= What is expected =
The records follow. Copy each one exactly.

◇ ◇ ◇ ◇ ◇

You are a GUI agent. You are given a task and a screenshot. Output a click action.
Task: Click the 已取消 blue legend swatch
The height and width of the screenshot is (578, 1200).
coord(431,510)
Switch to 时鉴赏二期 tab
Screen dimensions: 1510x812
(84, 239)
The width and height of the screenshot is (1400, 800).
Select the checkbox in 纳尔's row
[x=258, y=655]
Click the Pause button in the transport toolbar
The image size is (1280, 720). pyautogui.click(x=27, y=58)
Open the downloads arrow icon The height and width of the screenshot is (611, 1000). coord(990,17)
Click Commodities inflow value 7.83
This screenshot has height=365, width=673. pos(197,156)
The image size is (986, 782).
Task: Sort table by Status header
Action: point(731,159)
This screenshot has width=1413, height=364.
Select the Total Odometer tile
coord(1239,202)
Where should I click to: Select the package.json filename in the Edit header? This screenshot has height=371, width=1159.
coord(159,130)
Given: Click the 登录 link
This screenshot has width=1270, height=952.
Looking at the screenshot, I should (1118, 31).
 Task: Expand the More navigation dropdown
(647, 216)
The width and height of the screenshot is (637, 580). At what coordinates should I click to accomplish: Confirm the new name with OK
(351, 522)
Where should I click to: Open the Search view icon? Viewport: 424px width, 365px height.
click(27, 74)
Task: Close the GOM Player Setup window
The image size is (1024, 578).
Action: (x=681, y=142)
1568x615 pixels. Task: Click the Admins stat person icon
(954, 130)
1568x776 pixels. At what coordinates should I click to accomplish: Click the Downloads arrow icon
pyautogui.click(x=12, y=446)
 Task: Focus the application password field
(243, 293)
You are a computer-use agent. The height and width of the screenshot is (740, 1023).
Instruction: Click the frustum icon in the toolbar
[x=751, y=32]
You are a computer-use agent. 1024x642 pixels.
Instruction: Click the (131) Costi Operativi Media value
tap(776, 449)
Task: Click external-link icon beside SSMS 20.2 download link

◇ ◇ ◇ ◇ ◇

= Exercise output =
You are a GUI agent. You are given a task and a screenshot. Output a click action.
Task: Click the 已取消 blue legend swatch
The height and width of the screenshot is (578, 1200).
coord(431,510)
Switch to 时鉴赏二期 tab
Screen dimensions: 1510x812
(84, 239)
The width and height of the screenshot is (1400, 800).
Select the checkbox in 纳尔's row
[x=258, y=655]
Click the Pause button in the transport toolbar
The image size is (1280, 720). pyautogui.click(x=27, y=58)
Open the downloads arrow icon The height and width of the screenshot is (611, 1000). coord(990,17)
Click Commodities inflow value 7.83
This screenshot has height=365, width=673. pos(197,156)
The image size is (986, 782).
Task: Sort table by Status header
Action: point(731,159)
This screenshot has width=1413, height=364.
Select the Total Odometer tile
coord(1239,202)
Where should I click to: Select the package.json filename in the Edit header? This screenshot has height=371, width=1159.
coord(159,130)
Given: Click the 登录 link
This screenshot has width=1270, height=952.
Looking at the screenshot, I should (1118, 31).
 Task: Expand the More navigation dropdown
(647, 216)
The width and height of the screenshot is (637, 580). At what coordinates should I click to accomplish: Confirm the new name with OK
(351, 522)
Where should I click to: Open the Search view icon? Viewport: 424px width, 365px height.
click(27, 74)
Task: Close the GOM Player Setup window
The image size is (1024, 578).
Action: (x=681, y=142)
1568x615 pixels. Task: Click the Admins stat person icon
(954, 130)
1568x776 pixels. At what coordinates should I click to accomplish: Click the Downloads arrow icon
pyautogui.click(x=12, y=446)
 Task: Focus the application password field
(243, 293)
You are a computer-use agent. The height and width of the screenshot is (740, 1023).
Instruction: Click the frustum icon in the toolbar
[x=751, y=32]
You are a computer-use agent. 1024x642 pixels.
Instruction: Click the (131) Costi Operativi Media value
tap(776, 449)
Task: Click external-link icon beside SSMS 20.2 download link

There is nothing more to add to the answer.